In its ruling, the US Supreme Court also ruled that biosimilar applicants cannot be forced under federal law to engage in the BPCIA’s information-exchange framework, including through a federal injunction compelling compliance. The Court, however, left open the possibility of state remedies for a sponsor company to seek such an injunction, and remanded the case back to the United States Court of Appeals for the Federal Circuit to determine whether a state-law injunction is available.
In the most recent case with United States Court of Appeals for the Federal Circuit, Amgen argued that Sandoz had waived its preemption defense to its state-law claims, and that federal law did not preempt state-law remedies for applicants that fail to comply with the BPCIA’s information-sharing requirements.
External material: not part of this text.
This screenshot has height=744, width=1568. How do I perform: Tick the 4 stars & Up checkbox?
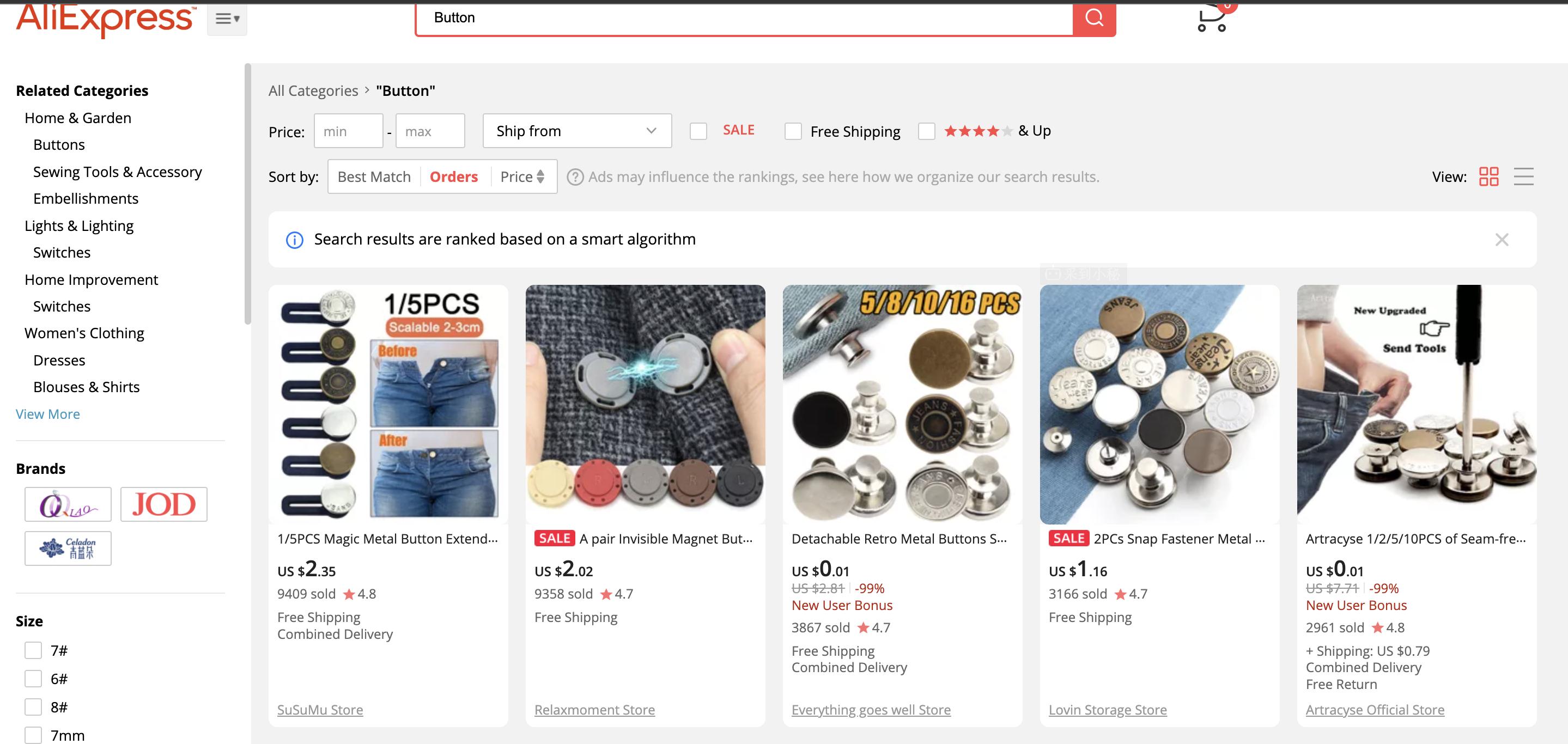coord(926,131)
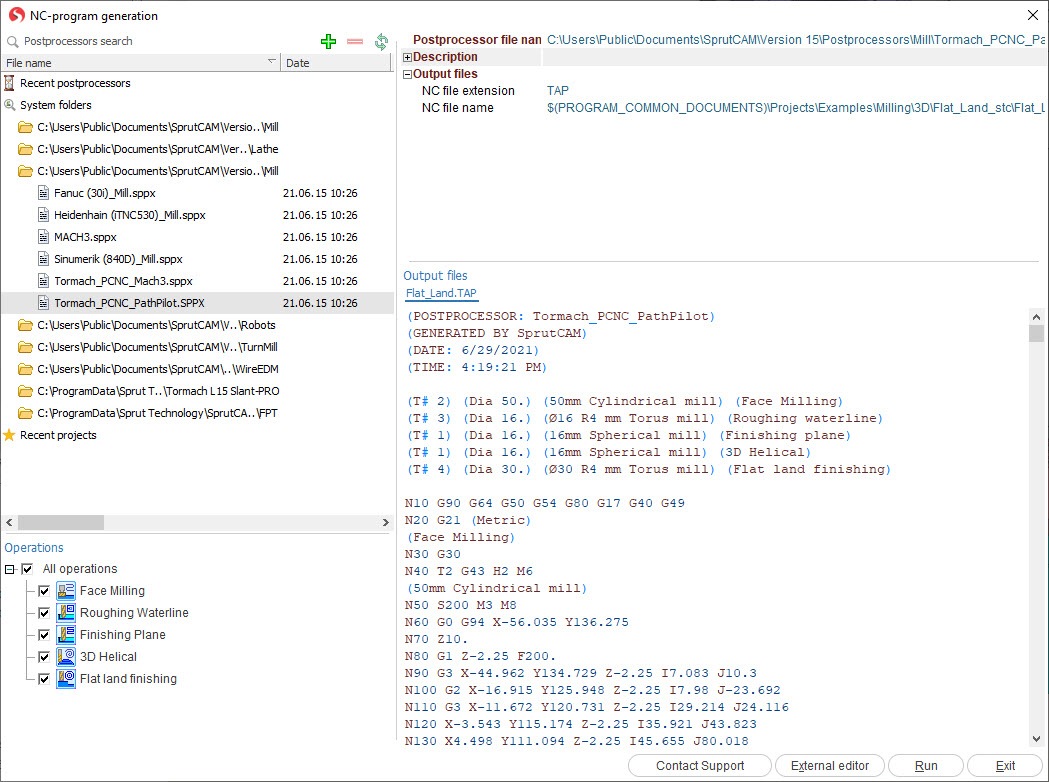
Task: Click the green plus add postprocessor icon
Action: (328, 42)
In turn, Sandoz argued that Amgen was not able to use such state-law claims. Specifically, Amgen argued that (1) Sandoz waived its preemption defense to its state law claims; (2) the BPCIA does not preempt state-law remedies for failure to comply with Section 262(l)(2)(A); and (3) failure to comply with Sec. 262(l)(2)(A) is both “unlawful” under California law and an act of conversion. Sandoz argued that (1) the US Supreme Court has discretion to address preemption; (2) both field and conflict preemption bar Amgen’s state-law claims; (3) Amgen’s state-law claims fail under California law; and (4) Amgen abandoned its conversion claim.
In its December 2017 ruling, the United States Court of Appeals for the Federal Circuit affirmed the dismissal of Amgen’s unfair competition and conversion claims, and that Amgen’s state-law claims are preempted on both field and conflict grounds.